_Die Aufgabe_: Schreibe alle Datensätze unten als JSON-Liste von Strings um, mit einem String pro Zeile. Leere Zeilen lässt du weg.

(Datensätze aus einer Datenquelle)
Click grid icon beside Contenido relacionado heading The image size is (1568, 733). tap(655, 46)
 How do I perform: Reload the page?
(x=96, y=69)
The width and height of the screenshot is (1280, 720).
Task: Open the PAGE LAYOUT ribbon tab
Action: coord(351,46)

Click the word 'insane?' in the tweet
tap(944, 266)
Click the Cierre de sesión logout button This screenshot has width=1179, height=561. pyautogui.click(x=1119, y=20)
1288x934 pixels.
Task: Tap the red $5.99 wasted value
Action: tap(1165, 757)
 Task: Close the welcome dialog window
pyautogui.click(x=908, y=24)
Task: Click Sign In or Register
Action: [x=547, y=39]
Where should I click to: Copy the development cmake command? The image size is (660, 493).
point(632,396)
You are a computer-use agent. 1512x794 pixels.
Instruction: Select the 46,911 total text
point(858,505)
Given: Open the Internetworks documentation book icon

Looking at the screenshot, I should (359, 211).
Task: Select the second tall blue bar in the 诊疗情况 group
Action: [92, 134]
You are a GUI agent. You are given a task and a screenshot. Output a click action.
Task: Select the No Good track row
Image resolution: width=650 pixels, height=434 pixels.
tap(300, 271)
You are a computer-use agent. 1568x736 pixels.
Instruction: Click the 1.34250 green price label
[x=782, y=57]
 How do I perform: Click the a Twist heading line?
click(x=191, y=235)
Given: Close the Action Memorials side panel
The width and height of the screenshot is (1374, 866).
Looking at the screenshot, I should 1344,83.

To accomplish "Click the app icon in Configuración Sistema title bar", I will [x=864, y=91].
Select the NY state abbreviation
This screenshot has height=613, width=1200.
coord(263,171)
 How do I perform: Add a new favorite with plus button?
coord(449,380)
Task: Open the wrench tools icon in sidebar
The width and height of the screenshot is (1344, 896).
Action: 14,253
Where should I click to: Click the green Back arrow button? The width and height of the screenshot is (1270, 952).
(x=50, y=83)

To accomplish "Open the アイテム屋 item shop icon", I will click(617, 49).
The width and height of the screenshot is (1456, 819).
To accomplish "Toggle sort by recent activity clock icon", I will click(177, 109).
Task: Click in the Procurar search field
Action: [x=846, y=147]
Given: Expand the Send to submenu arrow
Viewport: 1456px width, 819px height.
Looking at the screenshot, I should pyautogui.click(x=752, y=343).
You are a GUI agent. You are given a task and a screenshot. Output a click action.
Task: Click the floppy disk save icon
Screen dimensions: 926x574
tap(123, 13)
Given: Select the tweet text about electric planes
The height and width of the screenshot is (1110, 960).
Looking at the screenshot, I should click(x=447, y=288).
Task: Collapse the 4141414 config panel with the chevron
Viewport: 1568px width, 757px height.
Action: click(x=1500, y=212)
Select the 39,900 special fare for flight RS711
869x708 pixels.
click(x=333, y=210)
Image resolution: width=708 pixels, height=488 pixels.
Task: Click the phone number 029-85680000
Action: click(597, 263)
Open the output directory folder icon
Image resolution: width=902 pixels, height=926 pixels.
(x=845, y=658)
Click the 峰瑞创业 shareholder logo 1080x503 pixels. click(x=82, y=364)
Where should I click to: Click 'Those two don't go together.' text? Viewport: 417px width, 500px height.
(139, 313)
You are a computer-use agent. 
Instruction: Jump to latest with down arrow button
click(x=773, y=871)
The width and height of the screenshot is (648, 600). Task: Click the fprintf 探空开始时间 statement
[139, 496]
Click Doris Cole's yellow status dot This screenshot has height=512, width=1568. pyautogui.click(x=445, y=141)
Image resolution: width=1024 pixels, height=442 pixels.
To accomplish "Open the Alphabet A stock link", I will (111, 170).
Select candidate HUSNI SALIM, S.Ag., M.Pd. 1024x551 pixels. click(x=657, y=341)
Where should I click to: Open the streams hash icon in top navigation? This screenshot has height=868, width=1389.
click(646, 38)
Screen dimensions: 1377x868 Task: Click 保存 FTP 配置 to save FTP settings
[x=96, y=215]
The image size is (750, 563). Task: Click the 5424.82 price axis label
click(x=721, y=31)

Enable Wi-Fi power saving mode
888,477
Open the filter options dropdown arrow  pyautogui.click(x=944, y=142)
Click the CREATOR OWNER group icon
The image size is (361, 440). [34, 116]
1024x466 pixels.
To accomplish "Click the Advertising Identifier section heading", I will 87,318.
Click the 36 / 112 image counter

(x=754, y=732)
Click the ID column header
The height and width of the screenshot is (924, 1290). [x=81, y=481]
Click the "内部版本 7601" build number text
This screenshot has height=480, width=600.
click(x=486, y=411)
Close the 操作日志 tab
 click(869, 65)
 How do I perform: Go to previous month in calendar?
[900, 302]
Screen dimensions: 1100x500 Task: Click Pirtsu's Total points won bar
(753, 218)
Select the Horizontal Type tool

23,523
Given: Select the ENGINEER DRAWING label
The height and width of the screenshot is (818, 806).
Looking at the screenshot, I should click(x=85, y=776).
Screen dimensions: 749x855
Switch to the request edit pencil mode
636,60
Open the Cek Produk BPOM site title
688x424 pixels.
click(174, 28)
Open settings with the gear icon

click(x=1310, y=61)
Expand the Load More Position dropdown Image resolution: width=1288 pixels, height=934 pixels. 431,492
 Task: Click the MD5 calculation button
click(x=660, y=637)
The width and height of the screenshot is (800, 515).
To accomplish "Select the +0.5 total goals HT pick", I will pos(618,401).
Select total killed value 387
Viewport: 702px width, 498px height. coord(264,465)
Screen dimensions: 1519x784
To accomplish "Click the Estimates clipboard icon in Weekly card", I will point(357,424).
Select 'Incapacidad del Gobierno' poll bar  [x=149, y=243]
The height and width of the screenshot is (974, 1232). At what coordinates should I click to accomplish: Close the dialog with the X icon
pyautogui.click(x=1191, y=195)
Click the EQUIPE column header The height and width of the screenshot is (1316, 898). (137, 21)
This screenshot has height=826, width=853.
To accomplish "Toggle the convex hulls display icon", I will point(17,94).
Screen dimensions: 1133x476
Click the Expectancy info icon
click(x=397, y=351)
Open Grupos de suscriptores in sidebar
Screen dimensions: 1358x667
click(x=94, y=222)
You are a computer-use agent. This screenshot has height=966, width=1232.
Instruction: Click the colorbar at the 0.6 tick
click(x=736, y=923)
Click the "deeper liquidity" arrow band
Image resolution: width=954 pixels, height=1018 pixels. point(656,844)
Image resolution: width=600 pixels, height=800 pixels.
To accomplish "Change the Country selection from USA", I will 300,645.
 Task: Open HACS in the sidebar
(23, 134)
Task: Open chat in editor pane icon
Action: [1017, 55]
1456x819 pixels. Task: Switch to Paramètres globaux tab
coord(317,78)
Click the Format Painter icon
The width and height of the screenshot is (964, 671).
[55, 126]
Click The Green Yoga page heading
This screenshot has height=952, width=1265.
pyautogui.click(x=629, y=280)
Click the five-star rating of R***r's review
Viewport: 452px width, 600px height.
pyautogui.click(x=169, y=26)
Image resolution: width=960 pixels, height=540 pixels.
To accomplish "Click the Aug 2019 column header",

_Fertige Lösung_:
[
  "Click grid icon beside Contenido relacionado heading The image size is (1568, 733). tap(655, 46)",
  " How do I perform: Reload the page?",
  "(x=96, y=69)",
  "The width and height of the screenshot is (1280, 720).",
  "Task: Open the PAGE LAYOUT ribbon tab",
  "Action: coord(351,46)",
  "Click the word 'insane?' in the tweet",
  "tap(944, 266)",
  "Click the Cierre de sesión logout button This screenshot has width=1179, height=561. pyautogui.click(x=1119, y=20)",
  "1288x934 pixels.",
  "Task: Tap the red $5.99 wasted value",
  "Action: tap(1165, 757)",
  " Task: Close the welcome dialog window",
  "pyautogui.click(x=908, y=24)",
  "Task: Click Sign In or Register",
  "Action: [x=547, y=39]",
  "Where should I click to: Copy the development cmake command? The image size is (660, 493).",
  "point(632,396)",
  "You are a computer-use agent. 1512x794 pixels.",
  "Instruction: Select the 46,911 total text",
  "point(858,505)",
  "Given: Open the Internetworks documentation book icon",
  "Looking at the screenshot, I should (359, 211).",
  "Task: Select the second tall blue bar in the 诊疗情况 group",
  "Action: [92, 134]",
  "You are a GUI agent. You are given a task and a screenshot. Output a click action.",
  "Task: Select the No Good track row",
  "Image resolution: width=650 pixels, height=434 pixels.",
  "tap(300, 271)",
  "You are a computer-use agent. 1568x736 pixels.",
  "Instruction: Click the 1.34250 green price label",
  "[x=782, y=57]",
  " How do I perform: Click the a Twist heading line?",
  "click(x=191, y=235)",
  "Given: Close the Action Memorials side panel",
  "The width and height of the screenshot is (1374, 866).",
  "Looking at the screenshot, I should 1344,83.",
  "To accomplish \"Click the app icon in Configuración Sistema title bar\", I will [x=864, y=91].",
  "Select the NY state abbreviation",
  "This screenshot has height=613, width=1200.",
  "coord(263,171)",
  " How do I perform: Add a new favorite with plus button?",
  "coord(449,380)",
  "Task: Open the wrench tools icon in sidebar",
  "The width and height of the screenshot is (1344, 896).",
  "Action: 14,253",
  "Where should I click to: Click the green Back arrow button? The width and height of the screenshot is (1270, 952).",
  "(x=50, y=83)",
  "To accomplish \"Open the アイテム屋 item shop icon\", I will click(617, 49).",
  "The width and height of the screenshot is (1456, 819).",
  "To accomplish \"Toggle sort by recent activity clock icon\", I will click(177, 109).",
  "Task: Click in the Procurar search field",
  "Action: [x=846, y=147]",
  "Given: Expand the Send to submenu arrow",
  "Viewport: 1456px width, 819px height.",
  "Looking at the screenshot, I should pyautogui.click(x=752, y=343).",
  "You are a GUI agent. You are given a task and a screenshot. Output a click action.",
  "Task: Click the floppy disk save icon",
  "Screen dimensions: 926x574",
  "tap(123, 13)",
  "Given: Select the tweet text about electric planes",
  "The height and width of the screenshot is (1110, 960).",
  "Looking at the screenshot, I should click(x=447, y=288).",
  "Task: Collapse the 4141414 config panel with the chevron",
  "Viewport: 1568px width, 757px height.",
  "Action: click(x=1500, y=212)",
  "Select the 39,900 special fare for flight RS711",
  "869x708 pixels.",
  "click(x=333, y=210)",
  "Image resolution: width=708 pixels, height=488 pixels.",
  "Task: Click the phone number 029-85680000",
  "Action: click(597, 263)",
  "Open the output directory folder icon",
  "Image resolution: width=902 pixels, height=926 pixels.",
  "(x=845, y=658)",
  "Click the 峰瑞创业 shareholder logo 1080x503 pixels. click(x=82, y=364)",
  "Where should I click to: Click 'Those two don't go together.' text? Viewport: 417px width, 500px height.",
  "(139, 313)",
  "You are a computer-use agent. ",
  "Instruction: Jump to latest with down arrow button",
  "click(x=773, y=871)",
  "The width and height of the screenshot is (648, 600). Task: Click the fprintf 探空开始时间 statement",
  "[139, 496]",
  "Click Doris Cole's yellow status dot This screenshot has height=512, width=1568. pyautogui.click(x=445, y=141)",
  "Image resolution: width=1024 pixels, height=442 pixels.",
  "To accomplish \"Open the Alphabet A stock link\", I will (111, 170).",
  "Select candidate HUSNI SALIM, S.Ag., M.Pd. 1024x551 pixels. click(x=657, y=341)",
  "Where should I click to: Open the streams hash icon in top navigation? This screenshot has height=868, width=1389.",
  "click(646, 38)",
  "Screen dimensions: 1377x868 Task: Click 保存 FTP 配置 to save FTP settings",
  "[x=96, y=215]",
  "The image size is (750, 563). Task: Click the 5424.82 price axis label",
  "click(x=721, y=31)",
  "Enable Wi-Fi power saving mode",
  "888,477",
  "Open the filter options dropdown arrow  pyautogui.click(x=944, y=142)",
  "Click the CREATOR OWNER group icon",
  "The image size is (361, 440). [34, 116]",
  "1024x466 pixels.",
  "To accomplish \"Click the Advertising Identifier section heading\", I will 87,318.",
  "Click the 36 / 112 image counter",
  "(x=754, y=732)",
  "Click the ID column header",
  "The height and width of the screenshot is (924, 1290). [x=81, y=481]",
  "Click the \"内部版本 7601\" build number text",
  "This screenshot has height=480, width=600.",
  "click(x=486, y=411)",
  "Close the 操作日志 tab",
  " click(869, 65)",
  " How do I perform: Go to previous month in calendar?",
  "[900, 302]",
  "Screen dimensions: 1100x500 Task: Click Pirtsu's Total points won bar",
  "(753, 218)",
  "Select the Horizontal Type tool",
  "23,523",
  "Given: Select the ENGINEER DRAWING label",
  "The height and width of the screenshot is (818, 806).",
  "Looking at the screenshot, I should click(x=85, y=776).",
  "Screen dimensions: 749x855",
  "Switch to the request edit pencil mode",
  "636,60",
  "Open the Cek Produk BPOM site title",
  "688x424 pixels.",
  "click(174, 28)",
  "Open settings with the gear icon",
  "click(x=1310, y=61)",
  "Expand the Load More Position dropdown Image resolution: width=1288 pixels, height=934 pixels. 431,492",
  " Task: Click the MD5 calculation button",
  "click(x=660, y=637)",
  "The width and height of the screenshot is (800, 515).",
  "To accomplish \"Select the +0.5 total goals HT pick\", I will pos(618,401).",
  "Select total killed value 387",
  "Viewport: 702px width, 498px height. coord(264,465)",
  "Screen dimensions: 1519x784",
  "To accomplish \"Click the Estimates clipboard icon in Weekly card\", I will point(357,424).",
  "Select 'Incapacidad del Gobierno' poll bar  [x=149, y=243]",
  "The height and width of the screenshot is (974, 1232). At what coordinates should I click to accomplish: Close the dialog with the X icon",
  "pyautogui.click(x=1191, y=195)",
  "Click the EQUIPE column header The height and width of the screenshot is (1316, 898). (137, 21)",
  "This screenshot has height=826, width=853.",
  "To accomplish \"Toggle the convex hulls display icon\", I will point(17,94).",
  "Screen dimensions: 1133x476",
  "Click the Expectancy info icon",
  "click(x=397, y=351)",
  "Open Grupos de suscriptores in sidebar",
  "Screen dimensions: 1358x667",
  "click(x=94, y=222)",
  "You are a computer-use agent. This screenshot has height=966, width=1232.",
  "Instruction: Click the colorbar at the 0.6 tick",
  "click(x=736, y=923)",
  "Click the \"deeper liquidity\" arrow band",
  "Image resolution: width=954 pixels, height=1018 pixels. point(656,844)",
  "Image resolution: width=600 pixels, height=800 pixels.",
  "To accomplish \"Change the Country selection from USA\", I will 300,645.",
  " Task: Open HACS in the sidebar",
  "(23, 134)",
  "Task: Open chat in editor pane icon",
  "Action: [1017, 55]",
  "1456x819 pixels. Task: Switch to Paramètres globaux tab",
  "coord(317,78)",
  "Click the Format Painter icon",
  "The width and height of the screenshot is (964, 671).",
  "[55, 126]",
  "Click The Green Yoga page heading",
  "This screenshot has height=952, width=1265.",
  "pyautogui.click(x=629, y=280)",
  "Click the five-star rating of R***r's review",
  "Viewport: 452px width, 600px height.",
  "pyautogui.click(x=169, y=26)",
  "Image resolution: width=960 pixels, height=540 pixels.",
  "To accomplish \"Click the Aug 2019 column header\","
]